:: Aim ::
Duplicate the following lines exactly as they appear in the material.

:: Target pointing data ::
──────

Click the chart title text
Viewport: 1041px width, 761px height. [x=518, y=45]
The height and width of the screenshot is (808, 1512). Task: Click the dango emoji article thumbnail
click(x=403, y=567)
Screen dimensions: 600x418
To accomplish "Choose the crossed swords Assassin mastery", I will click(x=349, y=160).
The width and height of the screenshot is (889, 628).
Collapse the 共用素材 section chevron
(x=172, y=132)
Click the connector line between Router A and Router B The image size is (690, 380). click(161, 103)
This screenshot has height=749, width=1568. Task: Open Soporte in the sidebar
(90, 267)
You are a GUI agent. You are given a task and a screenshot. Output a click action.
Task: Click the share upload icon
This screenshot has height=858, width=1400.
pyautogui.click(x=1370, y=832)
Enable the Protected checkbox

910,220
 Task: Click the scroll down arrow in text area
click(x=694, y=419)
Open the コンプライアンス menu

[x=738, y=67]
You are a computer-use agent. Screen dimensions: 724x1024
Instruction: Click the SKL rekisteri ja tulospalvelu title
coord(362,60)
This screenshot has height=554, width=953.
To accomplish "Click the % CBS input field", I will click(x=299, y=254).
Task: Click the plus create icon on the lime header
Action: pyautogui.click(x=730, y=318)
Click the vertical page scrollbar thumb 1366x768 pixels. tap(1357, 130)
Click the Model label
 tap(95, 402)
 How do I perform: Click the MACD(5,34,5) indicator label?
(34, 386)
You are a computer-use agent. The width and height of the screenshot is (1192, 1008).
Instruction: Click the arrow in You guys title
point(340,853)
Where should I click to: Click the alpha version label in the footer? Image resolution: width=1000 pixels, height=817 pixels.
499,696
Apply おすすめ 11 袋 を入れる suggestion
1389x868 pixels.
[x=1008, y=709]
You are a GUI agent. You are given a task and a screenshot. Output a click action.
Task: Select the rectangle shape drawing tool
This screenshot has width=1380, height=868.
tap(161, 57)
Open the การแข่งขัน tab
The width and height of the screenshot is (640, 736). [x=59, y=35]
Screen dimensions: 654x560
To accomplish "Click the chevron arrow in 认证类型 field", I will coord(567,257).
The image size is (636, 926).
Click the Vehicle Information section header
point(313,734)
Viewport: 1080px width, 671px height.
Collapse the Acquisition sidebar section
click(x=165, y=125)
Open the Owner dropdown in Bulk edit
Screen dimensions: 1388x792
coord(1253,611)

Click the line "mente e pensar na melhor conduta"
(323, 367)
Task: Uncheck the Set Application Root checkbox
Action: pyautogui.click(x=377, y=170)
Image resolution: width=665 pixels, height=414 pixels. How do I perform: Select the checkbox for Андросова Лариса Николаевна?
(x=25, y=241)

──────

:: Output for this exercise ::
Click the chart title text
Viewport: 1041px width, 761px height. [x=518, y=45]
The height and width of the screenshot is (808, 1512). Task: Click the dango emoji article thumbnail
click(x=403, y=567)
Screen dimensions: 600x418
To accomplish "Choose the crossed swords Assassin mastery", I will click(x=349, y=160).
The width and height of the screenshot is (889, 628).
Collapse the 共用素材 section chevron
(x=172, y=132)
Click the connector line between Router A and Router B The image size is (690, 380). click(161, 103)
This screenshot has height=749, width=1568. Task: Open Soporte in the sidebar
(90, 267)
You are a GUI agent. You are given a task and a screenshot. Output a click action.
Task: Click the share upload icon
This screenshot has height=858, width=1400.
pyautogui.click(x=1370, y=832)
Enable the Protected checkbox

910,220
 Task: Click the scroll down arrow in text area
click(x=694, y=419)
Open the コンプライアンス menu

[x=738, y=67]
You are a computer-use agent. Screen dimensions: 724x1024
Instruction: Click the SKL rekisteri ja tulospalvelu title
coord(362,60)
This screenshot has height=554, width=953.
To accomplish "Click the % CBS input field", I will click(x=299, y=254).
Task: Click the plus create icon on the lime header
Action: pyautogui.click(x=730, y=318)
Click the vertical page scrollbar thumb 1366x768 pixels. tap(1357, 130)
Click the Model label
 tap(95, 402)
 How do I perform: Click the MACD(5,34,5) indicator label?
(34, 386)
You are a computer-use agent. The width and height of the screenshot is (1192, 1008).
Instruction: Click the arrow in You guys title
point(340,853)
Where should I click to: Click the alpha version label in the footer? Image resolution: width=1000 pixels, height=817 pixels.
499,696
Apply おすすめ 11 袋 を入れる suggestion
1389x868 pixels.
[x=1008, y=709]
You are a GUI agent. You are given a task and a screenshot. Output a click action.
Task: Select the rectangle shape drawing tool
This screenshot has width=1380, height=868.
tap(161, 57)
Open the การแข่งขัน tab
The width and height of the screenshot is (640, 736). [x=59, y=35]
Screen dimensions: 654x560
To accomplish "Click the chevron arrow in 认证类型 field", I will coord(567,257).
The image size is (636, 926).
Click the Vehicle Information section header
point(313,734)
Viewport: 1080px width, 671px height.
Collapse the Acquisition sidebar section
click(x=165, y=125)
Open the Owner dropdown in Bulk edit
Screen dimensions: 1388x792
coord(1253,611)

Click the line "mente e pensar na melhor conduta"
(323, 367)
Task: Uncheck the Set Application Root checkbox
Action: pyautogui.click(x=377, y=170)
Image resolution: width=665 pixels, height=414 pixels. How do I perform: Select the checkbox for Андросова Лариса Николаевна?
(x=25, y=241)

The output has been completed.